With #CannabisLegalization let's remember that pot has been effectively legal for some Canadians for years while others, predominately Indigenous & racialized ppl, are still being punished by criminal records affecting their daily lives. Let's delete these records once & for all: pic.twitter.com/wdXBiJCui7
— Jagmeet Singh (@theJagmeetSingh) October 16, 2018
Conservative Leader Andrew Scheer has accused the Liberals of rushing to legalize marijuana with a “self-imposed political deadline.”
“Trudeau has failed to address concerns about his cannabis legalization legislation,” Scheer tweeted.
But the Liberals insist pot legalization will make communities safer in Canada.
“We’ve created an opportunity to have far more effective conversations with our kids,” Blair said.
Bill Blair on legal cannabis & kids:
"The 'just say no' & eggs-in-a-frying-pan wasn't getting the msg across. We've created an opportunity to have far more effective conversations w/ our kids"; says direct engagement is better approach vs "threatening them w/ a criminal record." pic.twitter.com/iM6Uw1zdg0
— CPAC (@CPAC_TV) October 17, 2018
Conservative health critic Marilyn Gladu says she would like to see the government consider handling pardons on a “case-by-case basis.”

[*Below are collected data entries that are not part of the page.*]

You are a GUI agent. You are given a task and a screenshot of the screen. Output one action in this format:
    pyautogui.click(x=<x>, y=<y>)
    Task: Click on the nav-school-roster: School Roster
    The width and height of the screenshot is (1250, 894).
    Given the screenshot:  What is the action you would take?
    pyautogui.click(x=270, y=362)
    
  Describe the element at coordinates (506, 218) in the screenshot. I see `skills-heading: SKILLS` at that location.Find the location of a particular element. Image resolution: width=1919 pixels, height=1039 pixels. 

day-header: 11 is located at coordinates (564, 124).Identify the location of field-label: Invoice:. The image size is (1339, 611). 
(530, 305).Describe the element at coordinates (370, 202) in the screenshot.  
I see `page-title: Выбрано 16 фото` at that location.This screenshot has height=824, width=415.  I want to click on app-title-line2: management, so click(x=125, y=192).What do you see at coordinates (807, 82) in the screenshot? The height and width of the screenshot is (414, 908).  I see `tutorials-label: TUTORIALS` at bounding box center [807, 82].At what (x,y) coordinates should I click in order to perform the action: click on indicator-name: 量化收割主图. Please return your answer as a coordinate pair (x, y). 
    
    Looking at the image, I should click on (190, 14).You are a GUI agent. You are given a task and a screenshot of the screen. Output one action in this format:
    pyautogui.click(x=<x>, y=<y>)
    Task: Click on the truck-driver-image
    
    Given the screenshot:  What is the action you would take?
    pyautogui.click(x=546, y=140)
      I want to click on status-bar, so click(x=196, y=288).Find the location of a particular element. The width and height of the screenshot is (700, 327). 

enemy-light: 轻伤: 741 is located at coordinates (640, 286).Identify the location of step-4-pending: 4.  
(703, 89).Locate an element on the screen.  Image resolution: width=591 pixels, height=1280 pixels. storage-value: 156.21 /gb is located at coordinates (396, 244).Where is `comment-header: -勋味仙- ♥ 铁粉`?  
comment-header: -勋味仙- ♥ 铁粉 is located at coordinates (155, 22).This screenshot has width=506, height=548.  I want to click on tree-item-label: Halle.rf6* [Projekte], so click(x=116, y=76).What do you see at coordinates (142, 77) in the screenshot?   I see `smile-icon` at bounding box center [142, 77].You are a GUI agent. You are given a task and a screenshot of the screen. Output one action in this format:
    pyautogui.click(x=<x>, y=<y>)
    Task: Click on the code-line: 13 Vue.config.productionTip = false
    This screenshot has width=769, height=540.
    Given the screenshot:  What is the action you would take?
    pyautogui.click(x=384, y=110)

At the U.S. border, officials say the “case-by-case” approach is the one they’ll be using to deal with Canadians planning to travel to the U.S. Even though marijuana is legal in Canada, that does not mean users have a free pass to enter the U.S.
In short, U.S. officials say they want Canadians to be mindful of U.S. laws, which still considers cannabis illegal. This means Canadians should be honest when answering questions from U.S. officials, and never attempt to bring pot across international boundaries as the punishment could be severe.